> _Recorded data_
▶

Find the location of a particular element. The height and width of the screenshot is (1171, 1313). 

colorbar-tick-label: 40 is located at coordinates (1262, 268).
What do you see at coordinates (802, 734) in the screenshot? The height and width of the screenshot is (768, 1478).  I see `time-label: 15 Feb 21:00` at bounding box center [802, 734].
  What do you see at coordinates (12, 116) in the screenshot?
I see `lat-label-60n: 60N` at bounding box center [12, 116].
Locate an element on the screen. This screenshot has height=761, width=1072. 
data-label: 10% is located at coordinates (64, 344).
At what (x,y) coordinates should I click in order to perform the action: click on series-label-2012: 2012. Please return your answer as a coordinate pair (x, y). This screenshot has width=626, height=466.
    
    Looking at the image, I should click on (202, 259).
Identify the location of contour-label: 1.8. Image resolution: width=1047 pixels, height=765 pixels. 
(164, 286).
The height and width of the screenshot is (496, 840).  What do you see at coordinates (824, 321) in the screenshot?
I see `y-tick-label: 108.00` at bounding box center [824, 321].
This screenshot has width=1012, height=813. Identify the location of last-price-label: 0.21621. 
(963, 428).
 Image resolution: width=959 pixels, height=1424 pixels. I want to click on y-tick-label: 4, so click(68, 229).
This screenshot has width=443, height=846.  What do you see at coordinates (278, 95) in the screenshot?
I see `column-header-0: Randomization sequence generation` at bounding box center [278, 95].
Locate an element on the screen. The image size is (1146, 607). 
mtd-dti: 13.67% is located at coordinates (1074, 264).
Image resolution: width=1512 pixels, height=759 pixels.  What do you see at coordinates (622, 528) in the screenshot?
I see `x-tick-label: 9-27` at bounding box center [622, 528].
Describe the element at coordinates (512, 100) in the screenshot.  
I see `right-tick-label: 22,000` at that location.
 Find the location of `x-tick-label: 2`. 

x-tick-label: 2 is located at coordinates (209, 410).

◀

> _Work instructions_
Quote the listing lines from the one containing "This screenshot has width=443, height=846." through the one containing "mtd-dti: 13.67% is", reproducing them without any changes.

> _Answer to the exercise_
This screenshot has width=443, height=846.  What do you see at coordinates (278, 95) in the screenshot?
I see `column-header-0: Randomization sequence generation` at bounding box center [278, 95].
Locate an element on the screen. The image size is (1146, 607). 
mtd-dti: 13.67% is located at coordinates (1074, 264).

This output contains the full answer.